There are over 200,000 people currently in federal prison in the United States. Nearly half (48.6%) of those people are in jail on drug offenses. Of more than 1.3 million people in state prisons, about 16 percent have nothing more serious than a drug offense on their record. About 117,000 people were arrested for drugs in California in 2012 alone. We don’t know the circumstances behind each of these incarcerations, but this underscores a serious problem in the way we handle drug addiction with punishment. There are three short words to describe this approach to treating addicts: It doesn’t work. Punishing people for using drugs doesn’t help them. It doesn’t help them stop, and it doesn’t make them safer. Here’s why.

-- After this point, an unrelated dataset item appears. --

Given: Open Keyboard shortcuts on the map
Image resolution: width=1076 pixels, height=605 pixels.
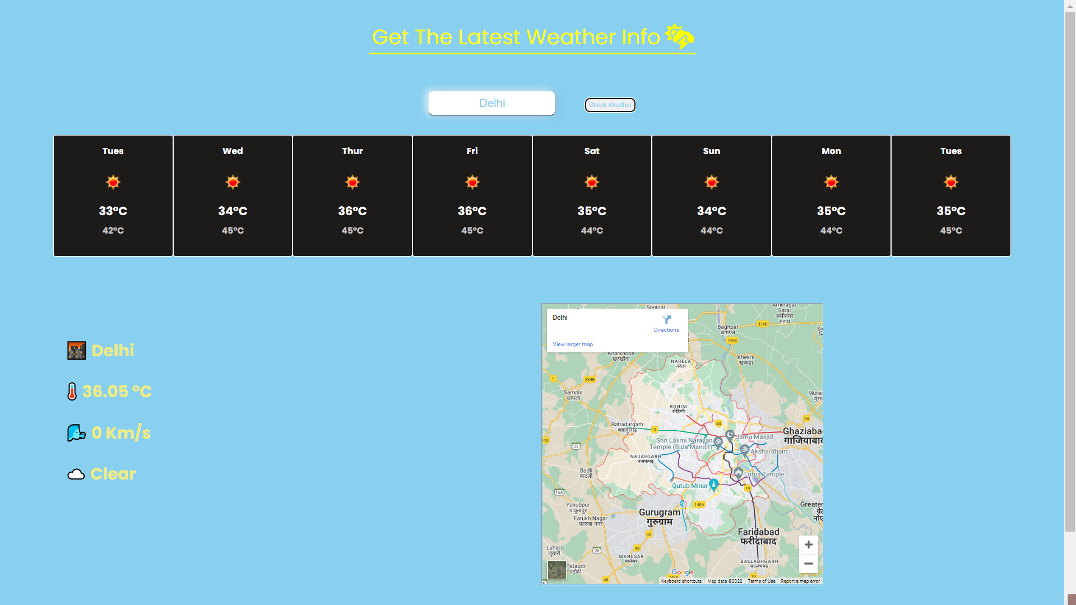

Punishment for Addiction Isn’t Treatment for Addiction

The punitive model of drug treatment seems to revel in shaming and confronting addicts with their problems, in an attempt to break them down. This Spartan method of treatment is championed by “tough love” advocates, but they tend to double down on the “tough” and ignore the “love.” Addicts don’t need to be shamed. Generally speaking, they feel enough shame and guilt already. Substance abuse is often tied to mental illness, and these tactics simply stoke those vulnerabilities and drive them deeper into their vices. In fact, given the science of addiction, punishment is completely counter-intuitive. The main feature of addiction is that it compels someone to continue using a substance or exhibiting a behavior despite the ongoing negative consequences. The case of Cameron Douglas is an example that illustrates this very well. Put more simply, addiction makes people ignore punishments and consequences. So by its very nature, punishment is a completely ineffectual way to fight addiction.

Treating Addiction Means Understanding Addiction

The most effective treatment methods for addiction are the ones that educate. Punishing a child by withholding dessert is all well and good, but if you don’t explain to them why you’re doing it, you’re not going to change their behavior – even if they wanted to, you’re not helping them understand how. You change undesirable behaviors by explaining and educating people on what they did, and how to avoid doing those things in the future. Many addicts have no idea what’s happening to them while they’re addicted to drugs. Consequently, they have no idea how to avoid the pitfalls of drug use in the future. Even if they’re motivated to get clean and stop using, they lack the knowledge and strategies to understand their problem and fix it. Prison and punishment does not teach these skills. It simply punishes them without offering any apparent way out.

Alternatives to Punishment for Addiction

As it stands, possession and use of illicit drugs is still a crime under the letter of the law in the United States. However, some cities like Seattle are taking a different approach to how they deal with drug offenders. Seattle’s LEAD program takes people arrested for low-level drug charges and prostitution and places them into community treatment programs, rather than straight into prison. The result of the LEAD program has been lower incarceration numbers, and statistically significant improvement in recovery rate, with far fewer repeat offenses. Yet most states, cities and counties continue to adhere to the classic method of punishment for the sake of punishment. If we’re serious about beating addiction, both on an individual level and on a nationwide level, we need to take an open and honest look at what does and doesn’t work. Punishment doesn’t stop the addiction. Punishment doesn’t change negative behavior. The National Institute on Drug Abuse lists five steps in an ideal addiction treatment program:

  1. Detoxification
  2. Behavioral counseling
  3. Medication
  4. Mental health evaluation and treatment
  5. Long-term follow-up care

You’ll notice “incarceration” and “punishment for drug use” are notably absent from this list. It’s time to admit there’s a reason for this, and to start treating addiction as a disease and an ailment to be met with compassion. To do that, we must educate ourselves on the nature of addiction. The alternative is to keep people in a despair-inducing revolving door between jail and the streets, ruining lives and costing billions in taxpayer dollars for an approach that has proven to fail time after time after time.